Implementing Metaheuristics
MetaGen provides a flexible framework for developing and integrating new metaheuristic algorithms. Developers can implement metaheuristics in different ways depending on their needs and the level of integration required with the framework.
Developer Profiles
There are three main approaches to developing a metaheuristic in MetaGen, each with different levels of integration with the framework:
Standard Metaheuristic: The simplest approach, where the developer implements a metaheuristic using the standard Solution class without extending it. This case is illustrated in the MetaGen in Action section.
Flexible Metaheuristic: The developer ensures that the metaheuristic is compatible with possible future extensions of the Solution class by using a BaseConnector.

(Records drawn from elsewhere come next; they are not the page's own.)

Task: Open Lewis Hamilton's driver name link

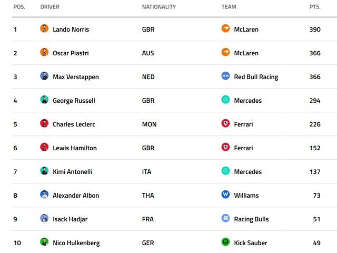Action: coord(75,148)
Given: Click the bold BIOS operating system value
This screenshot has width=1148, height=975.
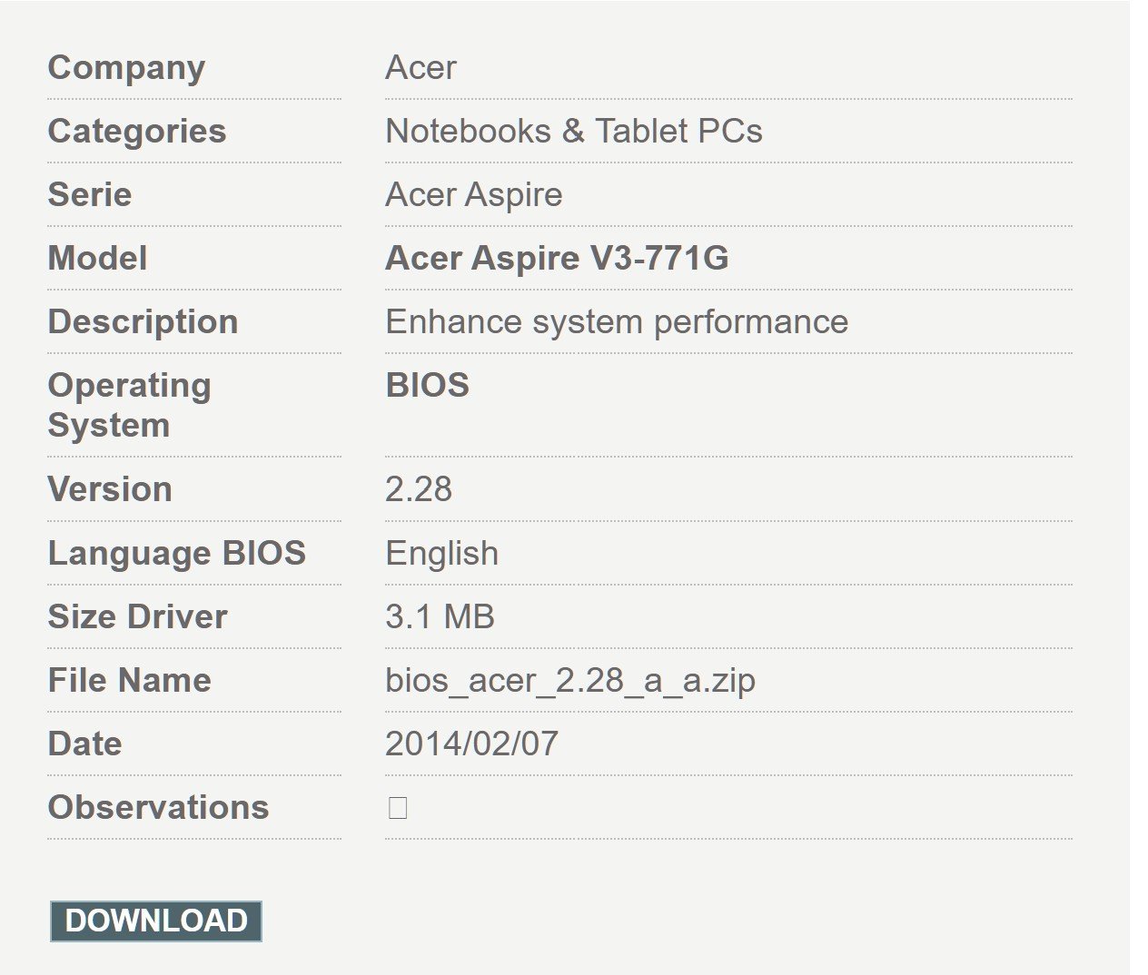Looking at the screenshot, I should (x=427, y=386).
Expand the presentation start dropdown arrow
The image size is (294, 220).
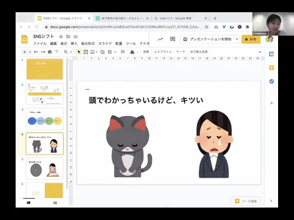point(237,39)
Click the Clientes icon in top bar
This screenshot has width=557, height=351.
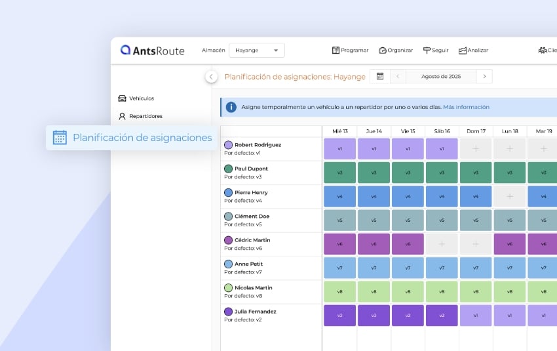coord(543,51)
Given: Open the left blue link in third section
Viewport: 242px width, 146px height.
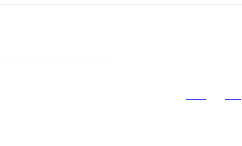Looking at the screenshot, I should pos(196,123).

Extended Metaheuristic: The developer requires a custom Solution class for domain-specific operations and ensures that the metaheuristic remains compatible with standard and extended solutions.
Standard Metaheuristic
A Standard Metaheuristic is implemented using the built-in Solution class. This approach is ideal when the developer does not need custom data structures or variable types. The metaheuristic can be applied to any optimization problem without requiring modifications to the framework.

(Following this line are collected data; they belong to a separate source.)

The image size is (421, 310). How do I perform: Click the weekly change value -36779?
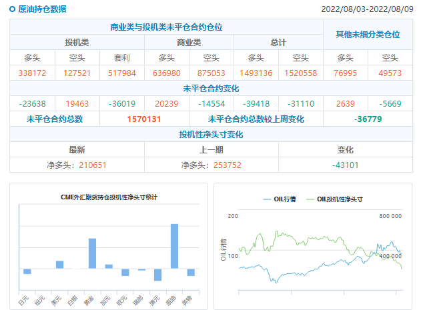(368, 119)
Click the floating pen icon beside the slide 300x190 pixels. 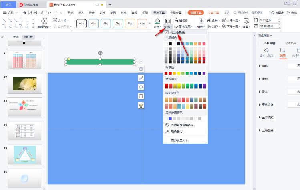click(141, 78)
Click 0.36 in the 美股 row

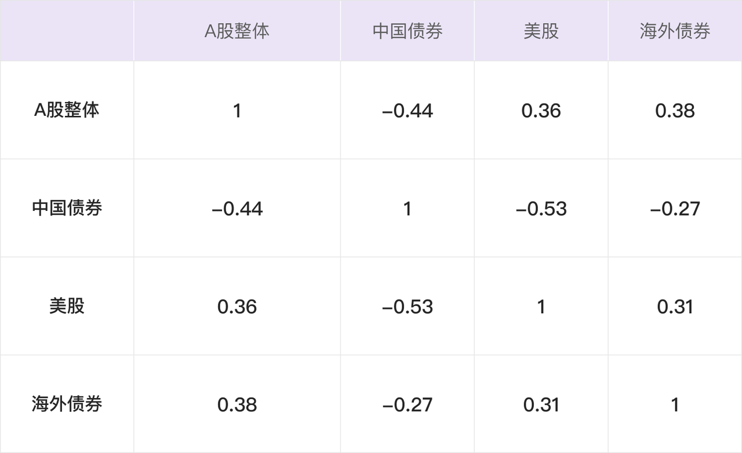237,306
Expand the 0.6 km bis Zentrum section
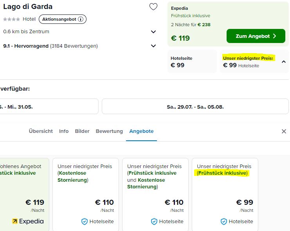Viewport: 290px width, 231px height. (153, 32)
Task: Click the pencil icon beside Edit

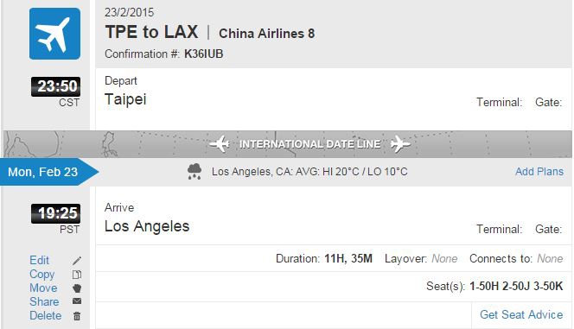Action: pos(77,261)
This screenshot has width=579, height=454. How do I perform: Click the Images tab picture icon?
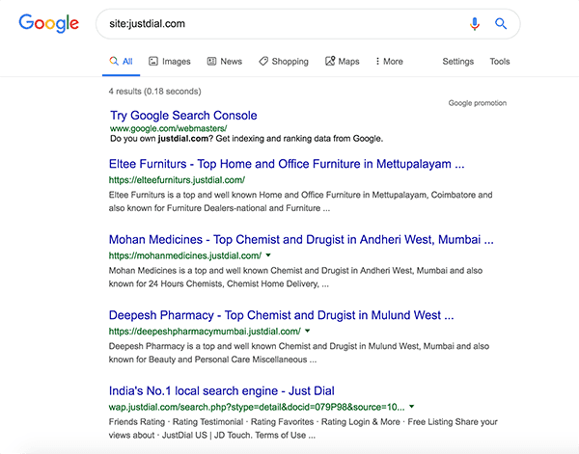[x=153, y=62]
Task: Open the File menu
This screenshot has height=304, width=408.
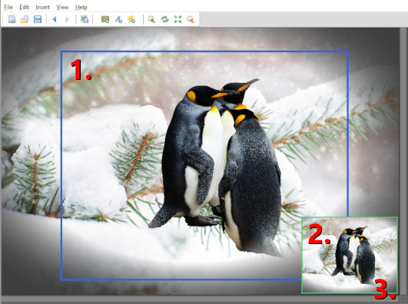Action: coord(8,7)
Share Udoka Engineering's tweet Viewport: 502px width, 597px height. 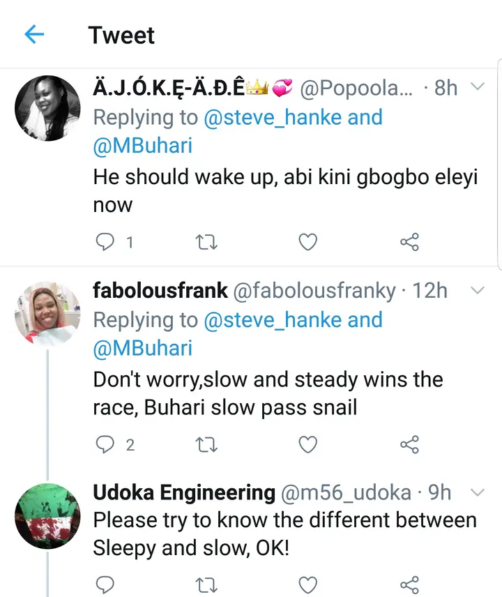pyautogui.click(x=409, y=583)
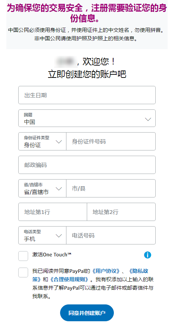This screenshot has height=323, width=175.
Task: Open the 手机 phone type dropdown
Action: (x=42, y=235)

This case is covered in the MetaGen in Action section.
Flexible Metaheuristic
A Flexible Metaheuristic ensures compatibility with future extensions of the Solution class by obtaining the BaseConnector from the Domain and using it to instantiate solutions. This allows the metaheuristic to work seamlessly with both standard and extended Solution representations.
Example:
from metagen.framework import Domain
# Define a domain using a specific connector
connector = AnyConnector()
domain = Domain(connector)
domain.define_integer("max_depth", 2, 8)
domain.define_integer("n_estimators", 2, 16)

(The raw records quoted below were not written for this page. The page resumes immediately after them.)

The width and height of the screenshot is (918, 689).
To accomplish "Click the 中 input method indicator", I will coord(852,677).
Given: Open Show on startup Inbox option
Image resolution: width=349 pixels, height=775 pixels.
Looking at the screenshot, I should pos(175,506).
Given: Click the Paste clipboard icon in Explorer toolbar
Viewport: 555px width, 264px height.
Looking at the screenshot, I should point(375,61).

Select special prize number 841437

# Dynamically determine the correct solution type
solution_type: type[Solution] = domain.get_connector().get_type(domain.get_core())
potential: Solution = solution_type(domain, connector=domain.get_connector())
Key characteristics:
Uses BaseConnector from the Domain to instantiate solutions.
Ensures compatibility with both standard and extended Solution classes.
Future extensions of Solution can be used without modifying the metaheuristic.
Extended Metaheuristic
An Extended Metaheuristic is implemented when a developer needs a custom extension of the Solution class. This is necessary when the metaheuristic requires domain-specific data structures or specialized operations beyond what the standard Solution class offers.
Example (GA with a custom Solution class):
from metagen.framework import Domain
from metagen.metaheuristics.ga import GA
from metagen.metaheuristics.ga_tools import GAConnector, GASolution
# Define a domain using the GA-specific connector
connector = GAConnector()
domain = Domain(connector)
domain.define_integer("max_depth", 2, 8)
domain.define_integer("n_estimators", 2, 16)
# Dynamically determine the correct solution type
solution_type: type[Solution] = domain.get_connector().get_type(domain.get_core())
potential: Solution = solution_type(domain, connector=domain.get_connector())
Key characteristics:
Requires defining a custom Solution class (e.g., GASolution).
The metaheuristic must work with both standard and extended Solution classes.
Uses a custom BaseConnector (e.g., GAConnector) to map the new Solution class to the framework.
Choosing the Right Approach
Approach |
Key Features |
Best Suited For |
|---|---|---|
Standard Metaheuristic |
Uses standard Solution class Works with any Domain |
General-purpose optimization without extensions |
Flexible Metaheuristic |
Uses BaseConnector for compatibility Can work with standard and extended Solution |
Ensuring compatibility with extended solutions |
Extended Metaheuristic |
Requires a custom Solution class Uses a custom BaseConnector |
Specialized metaheuristics with custom structures |
MetaGen is designed primarily for developing Standard and Flexible metaheuristics. However, advanced users can extend the framework to create Extended metaheuristics when needed.
By selecting the appropriate approach, developers can ensure their metaheuristics are both efficient and compatible with future enhancements in MetaGen.